## EXCERPTED TEXT
◇ ◇ ◇ ◇ ◇

Until now, there wasn't much reason to question a professor's right to own the courses he or she creates. The law holds that “faculty-taught courses fall outside the work-for-hire doctrine of copyright law where the employer owns an employee’s creations,” according to the American Council on Education. But since the explosive popularity of MOOCs, universities stand something to gain by retaining ownership over a course even without the original professor. Though some super-star teachers attract potential students on their own, more often than not students choose a course based on the institution offering it.

Thus, the debate has entered the finer points of intellectual property law. Back to the American Council on Education:

There are some circumstances in which course content might be appropriated to the institution. If the institution provides the faculty member with the title of the course, required reading and assignments for students, and a course syllabus, essentially treating the faculty member as a “conveyor” of information to a mass of people, then the online course and its content may not belong to the professor…The law considers the extent to which an institution’s resources contributed to a faculty member’s output; because of the greater degree of reliance on these resources in the MOOC context, an institution may have a greater claim to the course and its content.

◇ ◇ ◇ ◇ ◇

## SUPPLIED INFORMATION
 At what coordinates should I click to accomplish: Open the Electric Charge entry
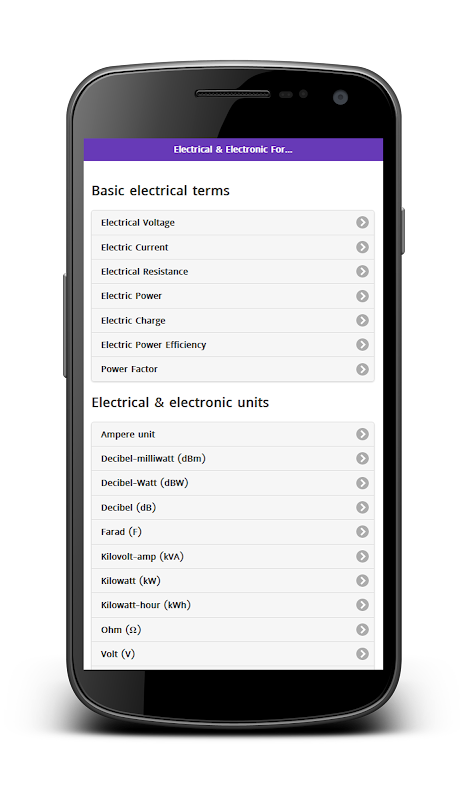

◇ ◇ ◇ ◇ ◇

## WHAT THIS EXERCISE ASKS
1/ In the passage on MOOC course ownership, what do students more often than not base their choice of a course on?
2/ Pick up the passage on MOOC course ownership after its last sentence and continue it.
The material has nothing to do with the work here.

## REPLIES
1/ They choose a course based on the institution offering it.

2/
The business of independent MOOC providers is also throwing a wrench in traditional faculty intellectual property rights. Courseca, a for-profit company, signs contracts with universities to offer their courses online. These contracts can indirectly mean professors are signing away their rights to the course they created, the Santa Cruz Faculty Association argued recently. According to the union, this model could mean a total overhaul of the current terms of faculty employment. Say hello to years of collective bargaining.

In the end, it’s up to universities and faculty to come to an agreement—never something that happens easily or quickly.  Until then, the fight is sure to rage on, with Nelson leading the charge. "Money is not what the battle is over," he told the AAUP. "It is over principle. It is over one's right to decide what happens to the things you create."

It’s also over realizing you could be the next jobless victim of the digital revolution, and fighting to hold on as long as possible.